Researchers from the Massachusetts Institute of Technology (MIT) have introduced Style2Fab, a generative AI tool that allows users to easily add custom design elements to 3D models without affecting their functionality.
With Style2Fab, designers can quickly customise models of 3D-printable objects, such as assistive devices, without hampering their functionality, the research team said in a news release.
Unlike traditional methods that require complex computer-aided design (CAD) software, Style2Fab lets users describe their design preferences using natural language prompts.
The AI, Text2Mesh, interprets these descriptions and applies changes to the aesthetic segments of the model while preserving functionality.
In particular, researchers said Style2Fab uses machine learning to analyse the model’s topology, tracking changes in geometry such as curves or angles.

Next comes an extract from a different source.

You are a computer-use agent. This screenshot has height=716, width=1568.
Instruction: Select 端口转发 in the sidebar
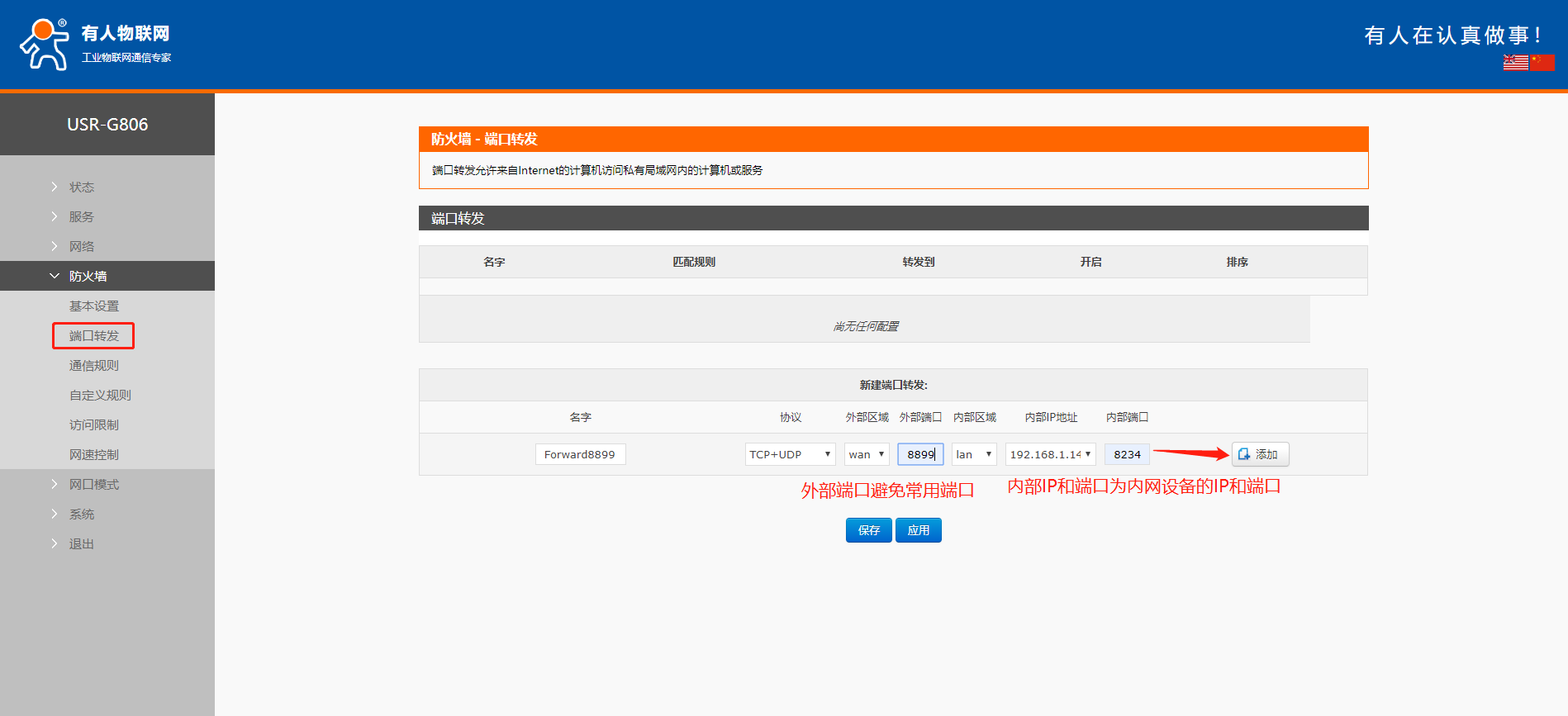(x=94, y=336)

It then divides the model into segments, comparing them to a dataset of 294 annotated 3D models to classify segments as functional or aesthetic.
“Style2Fab would make it very easy to stylise and print a 3D model, but also experiment and learn while doing it,” said Faraz Faruqi, a computer science graduate student and lead author of a paper introducing Style2Fab.
Additionally, researchers ran a study with makers with varying degrees of 3D modelling skill and discovered that Style2Fab was useful in varied ways depending on a maker’s expertise.
The interface was simple enough for novice users to grasp and utilise to stylise designs, but it also provided a fertile ground for experimentation with a low barrier to entry, the team said.
Researchers said they plan to keep working on fine-tuning the algorithm for more accurate shapes and creating fresh 3D models from scratch.
They are also excited about the potential applications in the medical field, where healthcare professionals and patients with limited experience with 3D printing may quickly make objects like splints or casts with the assistance of an AI program.
Faruqi collaborated with his advisor, co-senior author Stefanie Mueller, an associate professor in the MIT departments of Electrical Engineering and Computer Science and Mechanical Engineering, and a member of the Computer Science and Artificial Intelligence Laboratory (CSAIL) who leads the HCI Engineering Group; co-senior author Megan Hofmann, assistant professor at the Khoury College of Computer Sciences at Northeastern University; as well as other members and former members of the group.
Their findings will be presented at the ACM Symposium on User Interface Software and Technology.